## start Extract provided
Access roads and ATV trails are few, leaving literally hundreds of square miles of undisturbed ground to ambitious hunters. Aspen, jack pine and white pine cloak glacier-scoured ridges of Precambrian granite. Low lands are laced with spruce bogs, beaver ponds, rivers and lakes. Getting lost is easy; dragging out northern bucks that commonly dress at 200 pounds is not.

The Superior supports only about five deer per square mile, but the ratio of mature bucks is high and the 16-day gun season falls early enough to overlap the peak rut (the 2003 opener is November 8). Bucks range widely in search of scattered does, even in broad daylight. I’ve shot most of my Superior bucks at midday. Knowing a good buck can appear at any time keeps me alert when I’m not seeing deer.

UP AND MOVING

Grunting, rattling and tree stands can produce, but I like to hunt on the move and steadily explore new ground. I consistently intercept mature bucks while still-hunting along rub lines and travel routes. I move quickly through areas of poor visibility and gear down where I can see decently. I constantly scan for motion. Bucks that are up and walking are the vulnerable ones, but you have to see them and shoot before they detect you or slip from view. When everything clicks you’ll have a few seconds to convert an off-hand shot on a walking buck at 20 to 50 yards. In 2001 I shot a 147-inch 10-pointer that walked quietly out of a creek bottom 25 yards behind me. If I wasn’t scanning all directions I would not have seen that buck, much less shot him, before he slipped across my back trail into thick conifers.

A snowfall means it’s tracking time. I tracked and shot one eight-pointer within a quarter-mile of his bed, but many tracking attempts terminate at substantial creeks or bogs, or when daylight runs low. Tracking, like still-hunting, is most productive on the ridges where veins of open ledge rock increase visibility and allow you to walk silently. When you’re tracking and you top a rise, study the very next rise in the land–that’s where a buck may well stop to watch his back trail.
## end Extract provided
## start The records
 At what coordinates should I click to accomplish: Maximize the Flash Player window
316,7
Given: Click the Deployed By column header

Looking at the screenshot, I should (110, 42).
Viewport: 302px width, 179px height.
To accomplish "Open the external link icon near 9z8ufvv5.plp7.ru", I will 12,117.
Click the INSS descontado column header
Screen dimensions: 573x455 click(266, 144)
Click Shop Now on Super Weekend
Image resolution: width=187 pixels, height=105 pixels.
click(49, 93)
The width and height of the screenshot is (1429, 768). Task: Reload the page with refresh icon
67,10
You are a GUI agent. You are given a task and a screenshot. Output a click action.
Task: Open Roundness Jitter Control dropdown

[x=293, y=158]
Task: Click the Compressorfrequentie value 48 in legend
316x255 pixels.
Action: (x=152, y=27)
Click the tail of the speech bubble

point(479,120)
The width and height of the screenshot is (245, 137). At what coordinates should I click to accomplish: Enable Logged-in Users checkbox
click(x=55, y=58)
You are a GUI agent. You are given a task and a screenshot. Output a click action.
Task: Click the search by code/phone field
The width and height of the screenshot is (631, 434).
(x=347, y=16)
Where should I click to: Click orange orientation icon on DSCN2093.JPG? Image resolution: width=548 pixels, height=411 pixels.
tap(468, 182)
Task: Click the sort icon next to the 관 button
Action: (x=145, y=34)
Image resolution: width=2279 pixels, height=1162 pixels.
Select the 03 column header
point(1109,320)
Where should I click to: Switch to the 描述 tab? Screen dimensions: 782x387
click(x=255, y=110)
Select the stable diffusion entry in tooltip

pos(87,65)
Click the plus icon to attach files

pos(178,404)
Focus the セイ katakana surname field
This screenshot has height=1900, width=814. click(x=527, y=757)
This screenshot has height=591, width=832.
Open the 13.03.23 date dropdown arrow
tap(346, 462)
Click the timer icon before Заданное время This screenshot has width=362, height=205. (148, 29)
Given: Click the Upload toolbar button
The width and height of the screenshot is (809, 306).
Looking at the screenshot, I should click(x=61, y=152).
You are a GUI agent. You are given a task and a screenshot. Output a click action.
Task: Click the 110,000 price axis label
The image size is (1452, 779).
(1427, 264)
## end The records
■ **Aim 1**
Reproduce the deer-hunting passage word for word, starting at "UP AND MOVING" and ending at "into thick conifers.".
■ **Aim 2**
In the listing, switch "tooltip" to "popup" in the lines starting at the one containing "Where should I click to: Switch" and ending at the one containing "This screenshot has height=1900, width=814.". Return only those lines, with everything else left unchanged.
The deer-hunting passage and the listing have nothing to do with each other.

■ **Written answer 1**
UP AND MOVING

Grunting, rattling and tree stands can produce, but I like to hunt on the move and steadily explore new ground. I consistently intercept mature bucks while still-hunting along rub lines and travel routes. I move quickly through areas of poor visibility and gear down where I can see decently. I constantly scan for motion. Bucks that are up and walking are the vulnerable ones, but you have to see them and shoot before they detect you or slip from view. When everything clicks you’ll have a few seconds to convert an off-hand shot on a walking buck at 20 to 50 yards. In 2001 I shot a 147-inch 10-pointer that walked quietly out of a creek bottom 25 yards behind me. If I wasn’t scanning all directions I would not have seen that buck, much less shot him, before he slipped across my back trail into thick conifers.

■ **Written answer 2**
Where should I click to: Switch to the 描述 tab? Screen dimensions: 782x387
click(x=255, y=110)
Select the stable diffusion entry in popup

pos(87,65)
Click the plus icon to attach files

pos(178,404)
Focus the セイ katakana surname field
This screenshot has height=1900, width=814. click(x=527, y=757)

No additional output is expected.